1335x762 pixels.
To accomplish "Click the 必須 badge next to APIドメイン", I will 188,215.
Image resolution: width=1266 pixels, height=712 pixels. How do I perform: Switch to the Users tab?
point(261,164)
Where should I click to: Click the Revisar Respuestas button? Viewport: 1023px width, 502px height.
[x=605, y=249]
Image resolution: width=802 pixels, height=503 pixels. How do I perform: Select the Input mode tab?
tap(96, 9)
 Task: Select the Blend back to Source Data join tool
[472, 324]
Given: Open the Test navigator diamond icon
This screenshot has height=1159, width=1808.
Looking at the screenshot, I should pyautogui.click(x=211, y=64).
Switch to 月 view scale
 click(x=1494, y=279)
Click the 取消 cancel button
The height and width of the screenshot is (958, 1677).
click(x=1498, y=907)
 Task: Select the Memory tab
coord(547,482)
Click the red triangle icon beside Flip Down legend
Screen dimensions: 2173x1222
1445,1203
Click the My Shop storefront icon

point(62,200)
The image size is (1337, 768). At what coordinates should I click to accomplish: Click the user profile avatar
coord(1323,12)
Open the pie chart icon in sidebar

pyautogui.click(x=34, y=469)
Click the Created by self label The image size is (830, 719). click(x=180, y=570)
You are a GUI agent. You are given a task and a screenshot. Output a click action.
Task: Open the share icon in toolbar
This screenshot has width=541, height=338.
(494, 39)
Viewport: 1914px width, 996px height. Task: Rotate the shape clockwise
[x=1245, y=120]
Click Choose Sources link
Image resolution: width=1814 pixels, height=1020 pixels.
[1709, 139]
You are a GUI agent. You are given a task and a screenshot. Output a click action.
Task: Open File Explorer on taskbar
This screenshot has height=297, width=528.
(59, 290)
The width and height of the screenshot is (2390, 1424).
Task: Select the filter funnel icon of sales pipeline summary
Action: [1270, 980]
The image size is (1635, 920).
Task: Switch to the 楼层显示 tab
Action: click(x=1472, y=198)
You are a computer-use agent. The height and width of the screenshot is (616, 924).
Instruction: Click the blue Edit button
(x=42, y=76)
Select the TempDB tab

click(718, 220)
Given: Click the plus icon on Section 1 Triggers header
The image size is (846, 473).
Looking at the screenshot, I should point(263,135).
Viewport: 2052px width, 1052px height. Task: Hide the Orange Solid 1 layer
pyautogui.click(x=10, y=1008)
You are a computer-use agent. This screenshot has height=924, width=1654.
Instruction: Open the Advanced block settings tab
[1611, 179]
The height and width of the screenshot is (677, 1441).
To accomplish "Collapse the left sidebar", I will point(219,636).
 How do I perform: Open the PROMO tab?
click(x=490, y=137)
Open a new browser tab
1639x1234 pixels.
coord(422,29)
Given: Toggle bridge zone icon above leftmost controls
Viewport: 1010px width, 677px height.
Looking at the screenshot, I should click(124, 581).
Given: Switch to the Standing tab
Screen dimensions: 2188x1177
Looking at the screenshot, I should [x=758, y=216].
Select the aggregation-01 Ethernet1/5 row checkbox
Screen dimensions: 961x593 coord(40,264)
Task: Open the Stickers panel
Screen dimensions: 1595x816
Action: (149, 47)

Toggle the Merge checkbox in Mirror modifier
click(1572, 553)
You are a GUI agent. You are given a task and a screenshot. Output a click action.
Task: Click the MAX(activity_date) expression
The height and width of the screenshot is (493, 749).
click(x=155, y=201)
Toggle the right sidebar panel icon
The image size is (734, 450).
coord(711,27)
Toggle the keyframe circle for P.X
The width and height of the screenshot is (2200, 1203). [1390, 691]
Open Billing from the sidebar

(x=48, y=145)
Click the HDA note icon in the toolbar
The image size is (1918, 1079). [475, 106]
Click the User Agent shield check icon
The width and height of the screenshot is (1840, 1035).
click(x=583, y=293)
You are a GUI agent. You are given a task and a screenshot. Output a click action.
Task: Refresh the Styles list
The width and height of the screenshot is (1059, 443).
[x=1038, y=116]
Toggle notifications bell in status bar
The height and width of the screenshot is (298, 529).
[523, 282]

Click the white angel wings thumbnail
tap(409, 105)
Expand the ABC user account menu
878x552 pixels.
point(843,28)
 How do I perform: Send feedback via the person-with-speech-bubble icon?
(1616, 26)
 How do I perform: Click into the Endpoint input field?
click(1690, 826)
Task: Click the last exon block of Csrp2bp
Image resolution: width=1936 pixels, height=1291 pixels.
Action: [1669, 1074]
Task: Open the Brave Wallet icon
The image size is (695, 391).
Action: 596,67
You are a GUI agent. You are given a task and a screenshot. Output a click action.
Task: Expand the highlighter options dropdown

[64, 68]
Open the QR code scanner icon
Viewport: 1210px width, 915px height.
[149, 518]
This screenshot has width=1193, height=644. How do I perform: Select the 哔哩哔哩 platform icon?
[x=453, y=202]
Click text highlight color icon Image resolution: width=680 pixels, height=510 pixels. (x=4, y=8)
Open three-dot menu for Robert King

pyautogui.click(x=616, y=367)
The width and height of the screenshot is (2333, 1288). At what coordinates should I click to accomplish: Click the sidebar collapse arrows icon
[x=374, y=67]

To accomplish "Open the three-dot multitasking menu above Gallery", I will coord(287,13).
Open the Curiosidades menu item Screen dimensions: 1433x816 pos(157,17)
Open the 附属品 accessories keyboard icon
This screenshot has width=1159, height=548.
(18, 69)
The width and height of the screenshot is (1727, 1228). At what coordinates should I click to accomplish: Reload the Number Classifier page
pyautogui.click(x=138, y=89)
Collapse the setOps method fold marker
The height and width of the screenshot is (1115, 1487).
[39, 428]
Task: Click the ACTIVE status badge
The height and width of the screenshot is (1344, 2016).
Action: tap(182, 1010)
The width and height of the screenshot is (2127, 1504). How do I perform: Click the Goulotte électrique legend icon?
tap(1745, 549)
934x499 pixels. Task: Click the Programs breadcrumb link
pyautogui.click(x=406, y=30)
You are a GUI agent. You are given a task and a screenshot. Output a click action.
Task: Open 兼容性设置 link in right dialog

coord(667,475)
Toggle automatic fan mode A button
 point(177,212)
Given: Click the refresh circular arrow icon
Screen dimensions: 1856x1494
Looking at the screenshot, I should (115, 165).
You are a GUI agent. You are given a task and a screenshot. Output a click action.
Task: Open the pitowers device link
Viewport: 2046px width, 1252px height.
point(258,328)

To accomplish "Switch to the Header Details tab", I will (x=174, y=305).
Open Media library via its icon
____
# Problem statement
Character for character, reproduce all of the lines above.

# Output for this task
1335x762 pixels.
To accomplish "Click the 必須 badge next to APIドメイン", I will 188,215.
Image resolution: width=1266 pixels, height=712 pixels. How do I perform: Switch to the Users tab?
point(261,164)
Where should I click to: Click the Revisar Respuestas button? Viewport: 1023px width, 502px height.
[x=605, y=249]
Image resolution: width=802 pixels, height=503 pixels. How do I perform: Select the Input mode tab?
tap(96, 9)
 Task: Select the Blend back to Source Data join tool
[472, 324]
Given: Open the Test navigator diamond icon
This screenshot has height=1159, width=1808.
Looking at the screenshot, I should pyautogui.click(x=211, y=64).
Switch to 月 view scale
 click(x=1494, y=279)
Click the 取消 cancel button
The height and width of the screenshot is (958, 1677).
click(x=1498, y=907)
 Task: Select the Memory tab
coord(547,482)
Click the red triangle icon beside Flip Down legend
Screen dimensions: 2173x1222
1445,1203
Click the My Shop storefront icon

point(62,200)
The image size is (1337, 768). At what coordinates should I click to accomplish: Click the user profile avatar
coord(1323,12)
Open the pie chart icon in sidebar

pyautogui.click(x=34, y=469)
Click the Created by self label The image size is (830, 719). click(x=180, y=570)
You are a GUI agent. You are given a task and a screenshot. Output a click action.
Task: Open the share icon in toolbar
This screenshot has width=541, height=338.
(494, 39)
Viewport: 1914px width, 996px height. Task: Rotate the shape clockwise
[x=1245, y=120]
Click Choose Sources link
Image resolution: width=1814 pixels, height=1020 pixels.
[1709, 139]
You are a GUI agent. You are given a task and a screenshot. Output a click action.
Task: Open File Explorer on taskbar
This screenshot has height=297, width=528.
(59, 290)
The width and height of the screenshot is (2390, 1424).
Task: Select the filter funnel icon of sales pipeline summary
Action: [1270, 980]
The image size is (1635, 920).
Task: Switch to the 楼层显示 tab
Action: click(x=1472, y=198)
You are a computer-use agent. The height and width of the screenshot is (616, 924).
Instruction: Click the blue Edit button
(x=42, y=76)
Select the TempDB tab

click(718, 220)
Given: Click the plus icon on Section 1 Triggers header
The image size is (846, 473).
Looking at the screenshot, I should point(263,135).
Viewport: 2052px width, 1052px height. Task: Hide the Orange Solid 1 layer
pyautogui.click(x=10, y=1008)
You are a computer-use agent. This screenshot has height=924, width=1654.
Instruction: Open the Advanced block settings tab
[1611, 179]
The height and width of the screenshot is (677, 1441).
To accomplish "Collapse the left sidebar", I will point(219,636).
 How do I perform: Open the PROMO tab?
click(x=490, y=137)
Open a new browser tab
1639x1234 pixels.
coord(422,29)
Given: Toggle bridge zone icon above leftmost controls
Viewport: 1010px width, 677px height.
Looking at the screenshot, I should click(124, 581).
Given: Switch to the Standing tab
Screen dimensions: 2188x1177
Looking at the screenshot, I should [x=758, y=216].
Select the aggregation-01 Ethernet1/5 row checkbox
Screen dimensions: 961x593 coord(40,264)
Task: Open the Stickers panel
Screen dimensions: 1595x816
Action: (149, 47)

Toggle the Merge checkbox in Mirror modifier
click(1572, 553)
You are a GUI agent. You are given a task and a screenshot. Output a click action.
Task: Click the MAX(activity_date) expression
The height and width of the screenshot is (493, 749).
click(x=155, y=201)
Toggle the right sidebar panel icon
The image size is (734, 450).
coord(711,27)
Toggle the keyframe circle for P.X
The width and height of the screenshot is (2200, 1203). [1390, 691]
Open Billing from the sidebar

(x=48, y=145)
Click the HDA note icon in the toolbar
The image size is (1918, 1079). [475, 106]
Click the User Agent shield check icon
The width and height of the screenshot is (1840, 1035).
click(x=583, y=293)
You are a GUI agent. You are given a task and a screenshot. Output a click action.
Task: Refresh the Styles list
The width and height of the screenshot is (1059, 443).
[x=1038, y=116]
Toggle notifications bell in status bar
The height and width of the screenshot is (298, 529).
[523, 282]

Click the white angel wings thumbnail
tap(409, 105)
Expand the ABC user account menu
878x552 pixels.
point(843,28)
 How do I perform: Send feedback via the person-with-speech-bubble icon?
(1616, 26)
 How do I perform: Click into the Endpoint input field?
click(1690, 826)
Task: Click the last exon block of Csrp2bp
Image resolution: width=1936 pixels, height=1291 pixels.
Action: [1669, 1074]
Task: Open the Brave Wallet icon
The image size is (695, 391).
Action: 596,67
You are a GUI agent. You are given a task and a screenshot. Output a click action.
Task: Expand the highlighter options dropdown

[64, 68]
Open the QR code scanner icon
Viewport: 1210px width, 915px height.
[149, 518]
This screenshot has width=1193, height=644. How do I perform: Select the 哔哩哔哩 platform icon?
[x=453, y=202]
Click text highlight color icon Image resolution: width=680 pixels, height=510 pixels. (x=4, y=8)
Open three-dot menu for Robert King

pyautogui.click(x=616, y=367)
The width and height of the screenshot is (2333, 1288). At what coordinates should I click to accomplish: Click the sidebar collapse arrows icon
[x=374, y=67]

To accomplish "Open the three-dot multitasking menu above Gallery", I will coord(287,13).
Open the Curiosidades menu item Screen dimensions: 1433x816 pos(157,17)
Open the 附属品 accessories keyboard icon
This screenshot has width=1159, height=548.
(18, 69)
The width and height of the screenshot is (1727, 1228). At what coordinates should I click to accomplish: Reload the Number Classifier page
pyautogui.click(x=138, y=89)
Collapse the setOps method fold marker
The height and width of the screenshot is (1115, 1487).
[39, 428]
Task: Click the ACTIVE status badge
The height and width of the screenshot is (1344, 2016).
Action: tap(182, 1010)
The width and height of the screenshot is (2127, 1504). How do I perform: Click the Goulotte électrique legend icon?
tap(1745, 549)
934x499 pixels. Task: Click the Programs breadcrumb link
pyautogui.click(x=406, y=30)
You are a GUI agent. You are given a task and a screenshot. Output a click action.
Task: Open 兼容性设置 link in right dialog

coord(667,475)
Toggle automatic fan mode A button
 point(177,212)
Given: Click the refresh circular arrow icon
Screen dimensions: 1856x1494
Looking at the screenshot, I should (115, 165).
You are a GUI agent. You are given a task and a screenshot. Output a click action.
Task: Open the pitowers device link
Viewport: 2046px width, 1252px height.
point(258,328)

To accomplish "Switch to the Header Details tab", I will (x=174, y=305).
Open Media library via its icon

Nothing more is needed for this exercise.